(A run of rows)
# # #
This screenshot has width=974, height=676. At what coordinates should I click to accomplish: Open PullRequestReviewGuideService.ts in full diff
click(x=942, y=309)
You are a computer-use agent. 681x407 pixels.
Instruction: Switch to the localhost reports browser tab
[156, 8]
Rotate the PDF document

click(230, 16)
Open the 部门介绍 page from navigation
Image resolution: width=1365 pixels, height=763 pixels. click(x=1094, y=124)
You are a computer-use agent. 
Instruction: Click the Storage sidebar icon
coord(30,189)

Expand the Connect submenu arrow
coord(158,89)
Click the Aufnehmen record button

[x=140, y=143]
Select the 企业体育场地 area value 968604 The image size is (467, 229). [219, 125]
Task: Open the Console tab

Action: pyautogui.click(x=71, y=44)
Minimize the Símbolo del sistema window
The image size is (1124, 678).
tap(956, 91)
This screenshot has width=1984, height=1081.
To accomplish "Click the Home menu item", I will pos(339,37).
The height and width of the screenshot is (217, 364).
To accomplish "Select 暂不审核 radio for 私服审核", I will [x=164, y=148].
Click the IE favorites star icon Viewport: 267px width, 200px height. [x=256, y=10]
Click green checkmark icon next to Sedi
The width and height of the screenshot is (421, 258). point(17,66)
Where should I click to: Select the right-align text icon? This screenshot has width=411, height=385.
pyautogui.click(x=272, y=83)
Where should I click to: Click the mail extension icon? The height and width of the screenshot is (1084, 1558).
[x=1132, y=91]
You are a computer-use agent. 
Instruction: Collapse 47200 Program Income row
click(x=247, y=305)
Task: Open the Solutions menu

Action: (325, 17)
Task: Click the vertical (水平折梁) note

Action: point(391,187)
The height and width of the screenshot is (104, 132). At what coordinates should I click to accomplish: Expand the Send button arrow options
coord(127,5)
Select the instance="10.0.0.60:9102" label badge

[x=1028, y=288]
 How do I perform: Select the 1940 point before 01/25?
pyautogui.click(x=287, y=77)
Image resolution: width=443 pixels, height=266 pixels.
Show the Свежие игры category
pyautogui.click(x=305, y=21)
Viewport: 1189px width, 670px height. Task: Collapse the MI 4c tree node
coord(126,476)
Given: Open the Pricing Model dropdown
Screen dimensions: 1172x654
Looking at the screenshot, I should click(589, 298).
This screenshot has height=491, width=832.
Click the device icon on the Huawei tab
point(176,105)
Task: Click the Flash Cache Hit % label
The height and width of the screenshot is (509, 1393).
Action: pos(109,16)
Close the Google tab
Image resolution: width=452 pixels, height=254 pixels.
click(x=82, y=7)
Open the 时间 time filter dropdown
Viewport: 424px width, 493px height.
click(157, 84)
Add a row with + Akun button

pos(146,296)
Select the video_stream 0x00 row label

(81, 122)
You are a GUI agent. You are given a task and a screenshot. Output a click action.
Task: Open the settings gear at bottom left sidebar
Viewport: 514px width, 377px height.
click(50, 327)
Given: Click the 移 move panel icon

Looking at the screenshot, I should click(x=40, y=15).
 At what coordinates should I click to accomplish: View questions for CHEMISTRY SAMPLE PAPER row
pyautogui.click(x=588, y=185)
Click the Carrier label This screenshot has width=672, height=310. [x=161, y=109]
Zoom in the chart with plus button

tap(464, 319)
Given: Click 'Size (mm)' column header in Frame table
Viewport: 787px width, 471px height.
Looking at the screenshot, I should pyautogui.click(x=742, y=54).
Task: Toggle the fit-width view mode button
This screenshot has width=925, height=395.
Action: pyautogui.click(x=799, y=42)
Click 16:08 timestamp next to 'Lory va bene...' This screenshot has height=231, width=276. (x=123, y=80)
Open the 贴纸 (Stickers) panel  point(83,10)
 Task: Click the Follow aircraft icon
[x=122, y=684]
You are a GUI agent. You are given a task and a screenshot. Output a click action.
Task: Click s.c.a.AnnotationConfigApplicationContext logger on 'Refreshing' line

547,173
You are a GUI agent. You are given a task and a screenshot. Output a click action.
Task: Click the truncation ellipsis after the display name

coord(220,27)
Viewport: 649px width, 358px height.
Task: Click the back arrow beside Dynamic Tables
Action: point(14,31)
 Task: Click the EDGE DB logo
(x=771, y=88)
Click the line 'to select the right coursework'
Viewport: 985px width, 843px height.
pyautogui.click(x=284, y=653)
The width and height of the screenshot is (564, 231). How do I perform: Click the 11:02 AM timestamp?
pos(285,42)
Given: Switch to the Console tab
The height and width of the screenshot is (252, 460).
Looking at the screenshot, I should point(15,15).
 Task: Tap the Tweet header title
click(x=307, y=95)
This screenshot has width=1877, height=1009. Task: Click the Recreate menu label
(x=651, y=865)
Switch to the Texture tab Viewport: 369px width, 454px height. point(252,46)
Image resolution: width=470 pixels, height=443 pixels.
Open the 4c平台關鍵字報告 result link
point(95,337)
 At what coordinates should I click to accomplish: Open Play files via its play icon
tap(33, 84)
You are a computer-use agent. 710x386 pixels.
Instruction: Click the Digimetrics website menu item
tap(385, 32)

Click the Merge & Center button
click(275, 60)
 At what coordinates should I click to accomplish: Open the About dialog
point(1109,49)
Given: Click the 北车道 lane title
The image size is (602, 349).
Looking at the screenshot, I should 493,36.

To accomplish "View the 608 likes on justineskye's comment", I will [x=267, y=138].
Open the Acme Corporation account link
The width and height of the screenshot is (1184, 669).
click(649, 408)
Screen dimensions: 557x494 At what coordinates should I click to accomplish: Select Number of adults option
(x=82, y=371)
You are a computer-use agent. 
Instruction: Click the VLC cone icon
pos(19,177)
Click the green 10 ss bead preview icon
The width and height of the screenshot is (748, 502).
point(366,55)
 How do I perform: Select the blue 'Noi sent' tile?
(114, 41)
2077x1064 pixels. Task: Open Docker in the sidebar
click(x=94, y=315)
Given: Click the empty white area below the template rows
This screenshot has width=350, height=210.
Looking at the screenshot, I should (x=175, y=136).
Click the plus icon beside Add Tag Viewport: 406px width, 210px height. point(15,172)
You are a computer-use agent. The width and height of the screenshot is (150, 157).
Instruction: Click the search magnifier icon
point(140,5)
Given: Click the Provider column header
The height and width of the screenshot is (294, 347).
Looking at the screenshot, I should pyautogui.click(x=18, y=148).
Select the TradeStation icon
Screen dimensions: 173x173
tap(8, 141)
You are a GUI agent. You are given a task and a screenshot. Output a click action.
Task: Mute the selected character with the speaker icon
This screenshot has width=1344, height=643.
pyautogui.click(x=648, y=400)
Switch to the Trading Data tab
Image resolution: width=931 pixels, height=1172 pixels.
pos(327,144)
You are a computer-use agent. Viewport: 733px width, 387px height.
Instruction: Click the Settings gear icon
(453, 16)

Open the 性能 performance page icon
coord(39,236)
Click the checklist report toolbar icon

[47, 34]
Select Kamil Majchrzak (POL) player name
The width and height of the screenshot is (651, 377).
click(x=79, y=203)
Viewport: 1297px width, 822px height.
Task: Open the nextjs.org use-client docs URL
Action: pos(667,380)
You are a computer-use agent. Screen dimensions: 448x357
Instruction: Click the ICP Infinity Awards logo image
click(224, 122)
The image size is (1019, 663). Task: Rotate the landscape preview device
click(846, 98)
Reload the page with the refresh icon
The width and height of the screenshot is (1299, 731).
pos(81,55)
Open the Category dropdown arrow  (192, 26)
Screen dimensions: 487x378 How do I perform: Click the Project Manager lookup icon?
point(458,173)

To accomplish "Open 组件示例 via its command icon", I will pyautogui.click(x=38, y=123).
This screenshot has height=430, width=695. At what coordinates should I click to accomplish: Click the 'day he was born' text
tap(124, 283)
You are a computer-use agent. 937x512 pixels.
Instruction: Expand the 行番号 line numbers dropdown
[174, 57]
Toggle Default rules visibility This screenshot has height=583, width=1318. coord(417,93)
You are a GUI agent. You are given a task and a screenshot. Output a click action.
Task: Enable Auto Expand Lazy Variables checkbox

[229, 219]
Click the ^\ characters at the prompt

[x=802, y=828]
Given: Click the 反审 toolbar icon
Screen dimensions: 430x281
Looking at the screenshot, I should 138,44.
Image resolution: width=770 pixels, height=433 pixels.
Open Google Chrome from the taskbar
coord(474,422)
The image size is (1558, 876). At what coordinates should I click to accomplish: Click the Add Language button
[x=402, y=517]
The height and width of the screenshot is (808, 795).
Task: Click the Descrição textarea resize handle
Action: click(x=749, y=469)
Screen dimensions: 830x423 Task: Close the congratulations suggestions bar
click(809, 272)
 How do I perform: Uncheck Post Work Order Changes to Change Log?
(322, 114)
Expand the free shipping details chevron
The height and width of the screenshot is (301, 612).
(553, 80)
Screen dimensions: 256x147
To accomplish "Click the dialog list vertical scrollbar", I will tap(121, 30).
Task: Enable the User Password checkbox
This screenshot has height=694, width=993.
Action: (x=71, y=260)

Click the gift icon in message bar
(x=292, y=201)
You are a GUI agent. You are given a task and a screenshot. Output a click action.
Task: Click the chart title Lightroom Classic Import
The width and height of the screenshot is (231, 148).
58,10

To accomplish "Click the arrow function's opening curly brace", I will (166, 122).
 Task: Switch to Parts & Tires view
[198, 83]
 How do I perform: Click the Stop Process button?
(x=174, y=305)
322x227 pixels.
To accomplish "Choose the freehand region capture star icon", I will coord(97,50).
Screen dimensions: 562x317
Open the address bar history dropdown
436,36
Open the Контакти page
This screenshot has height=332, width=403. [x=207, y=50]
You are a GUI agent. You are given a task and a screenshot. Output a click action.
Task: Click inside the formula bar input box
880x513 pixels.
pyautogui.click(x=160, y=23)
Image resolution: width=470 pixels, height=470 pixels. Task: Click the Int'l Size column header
# # #
Starting at the line that contains "Click green checkmark icon next to Sedi" and stopping after the line that contains "pyautogui.click(x=588, y=185)", write those rows out again with "Collapse" changed to "Fold" and everything else left unchanged.

Click green checkmark icon next to Sedi
The width and height of the screenshot is (421, 258). point(17,66)
Where should I click to: Select the right-align text icon? This screenshot has width=411, height=385.
pyautogui.click(x=272, y=83)
Where should I click to: Click the mail extension icon? The height and width of the screenshot is (1084, 1558).
[x=1132, y=91]
You are a computer-use agent. 
Instruction: Fold 47200 Program Income row
click(x=247, y=305)
Task: Open the Solutions menu

Action: (325, 17)
Task: Click the vertical (水平折梁) note

Action: point(391,187)
The height and width of the screenshot is (104, 132). At what coordinates should I click to accomplish: Expand the Send button arrow options
coord(127,5)
Select the instance="10.0.0.60:9102" label badge

[x=1028, y=288]
 How do I perform: Select the 1940 point before 01/25?
pyautogui.click(x=287, y=77)
Image resolution: width=443 pixels, height=266 pixels.
Show the Свежие игры category
pyautogui.click(x=305, y=21)
Viewport: 1189px width, 670px height. Task: Fold the MI 4c tree node
coord(126,476)
Given: Open the Pricing Model dropdown
Screen dimensions: 1172x654
Looking at the screenshot, I should click(589, 298).
This screenshot has height=491, width=832.
Click the device icon on the Huawei tab
point(176,105)
Task: Click the Flash Cache Hit % label
The height and width of the screenshot is (509, 1393).
Action: pos(109,16)
Close the Google tab
Image resolution: width=452 pixels, height=254 pixels.
click(x=82, y=7)
Open the 时间 time filter dropdown
Viewport: 424px width, 493px height.
click(157, 84)
Add a row with + Akun button

pos(146,296)
Select the video_stream 0x00 row label

(81, 122)
You are a GUI agent. You are given a task and a screenshot. Output a click action.
Task: Open the settings gear at bottom left sidebar
Viewport: 514px width, 377px height.
click(50, 327)
Given: Click the 移 move panel icon

Looking at the screenshot, I should click(x=40, y=15).
 At what coordinates should I click to accomplish: View questions for CHEMISTRY SAMPLE PAPER row
pyautogui.click(x=588, y=185)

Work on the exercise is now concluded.